◆ **YOUR OBJECTIVE**
Rewrite the listing below as a numbered list, leaving out any blank lines.

————

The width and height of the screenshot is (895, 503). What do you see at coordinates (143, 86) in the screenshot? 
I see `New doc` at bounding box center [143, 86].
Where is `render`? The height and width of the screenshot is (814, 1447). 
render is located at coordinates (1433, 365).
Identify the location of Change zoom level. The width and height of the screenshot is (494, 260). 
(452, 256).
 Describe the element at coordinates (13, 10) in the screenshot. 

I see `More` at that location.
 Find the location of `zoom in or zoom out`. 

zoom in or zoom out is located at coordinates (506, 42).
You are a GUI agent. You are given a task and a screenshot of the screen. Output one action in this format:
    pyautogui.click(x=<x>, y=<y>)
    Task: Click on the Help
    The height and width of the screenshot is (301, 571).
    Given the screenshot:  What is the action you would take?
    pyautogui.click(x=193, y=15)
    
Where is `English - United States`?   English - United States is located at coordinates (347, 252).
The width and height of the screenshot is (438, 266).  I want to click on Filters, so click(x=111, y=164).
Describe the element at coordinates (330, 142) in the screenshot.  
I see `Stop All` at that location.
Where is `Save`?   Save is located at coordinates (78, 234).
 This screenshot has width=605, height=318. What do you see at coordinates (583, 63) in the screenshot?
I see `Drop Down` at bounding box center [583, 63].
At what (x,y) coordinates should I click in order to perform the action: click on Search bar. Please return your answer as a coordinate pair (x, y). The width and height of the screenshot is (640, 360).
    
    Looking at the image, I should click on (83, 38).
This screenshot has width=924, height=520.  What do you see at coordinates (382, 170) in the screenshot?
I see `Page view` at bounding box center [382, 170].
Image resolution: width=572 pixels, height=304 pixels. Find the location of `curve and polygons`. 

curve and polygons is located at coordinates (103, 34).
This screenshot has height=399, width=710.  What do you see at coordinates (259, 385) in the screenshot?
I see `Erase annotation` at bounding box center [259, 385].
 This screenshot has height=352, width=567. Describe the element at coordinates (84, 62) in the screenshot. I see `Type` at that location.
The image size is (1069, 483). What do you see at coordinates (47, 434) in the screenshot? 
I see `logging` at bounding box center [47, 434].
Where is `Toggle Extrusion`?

————

◆ **SOLVED EXERCISE**
1. The width and height of the screenshot is (895, 503). What do you see at coordinates (143, 86) in the screenshot? 
2. I see `New doc` at bounding box center [143, 86].
3. Where is `render`? The height and width of the screenshot is (814, 1447). 
4. render is located at coordinates (1433, 365).
5. Identify the location of Change zoom level. The width and height of the screenshot is (494, 260). 
6. (452, 256).
7.  Describe the element at coordinates (13, 10) in the screenshot. 
8. I see `More` at that location.
9.  Find the location of `zoom in or zoom out`. 
10. zoom in or zoom out is located at coordinates (506, 42).
11. You are a GUI agent. You are given a task and a screenshot of the screen. Output one action in this format:
12.     pyautogui.click(x=<x>, y=<y>)
13.     Task: Click on the Help
14.     The height and width of the screenshot is (301, 571).
15.     Given the screenshot:  What is the action you would take?
16.     pyautogui.click(x=193, y=15)
17. Where is `English - United States`?   English - United States is located at coordinates (347, 252).
18. The width and height of the screenshot is (438, 266).  I want to click on Filters, so click(x=111, y=164).
19. Describe the element at coordinates (330, 142) in the screenshot.  
20. I see `Stop All` at that location.
21. Where is `Save`?   Save is located at coordinates (78, 234).
22.  This screenshot has width=605, height=318. What do you see at coordinates (583, 63) in the screenshot?
23. I see `Drop Down` at bounding box center [583, 63].
24. At what (x,y) coordinates should I click in order to perform the action: click on Search bar. Please return your answer as a coordinate pair (x, y). The width and height of the screenshot is (640, 360).
25.     Looking at the image, I should click on (83, 38).
26. This screenshot has width=924, height=520.  What do you see at coordinates (382, 170) in the screenshot?
27. I see `Page view` at bounding box center [382, 170].
28. Image resolution: width=572 pixels, height=304 pixels. Find the location of `curve and polygons`. 
29. curve and polygons is located at coordinates (103, 34).
30. This screenshot has height=399, width=710.  What do you see at coordinates (259, 385) in the screenshot?
31. I see `Erase annotation` at bounding box center [259, 385].
32.  This screenshot has height=352, width=567. Describe the element at coordinates (84, 62) in the screenshot. I see `Type` at that location.
33. The image size is (1069, 483). What do you see at coordinates (47, 434) in the screenshot? 
34. I see `logging` at bounding box center [47, 434].
35. Where is `Toggle Extrusion`?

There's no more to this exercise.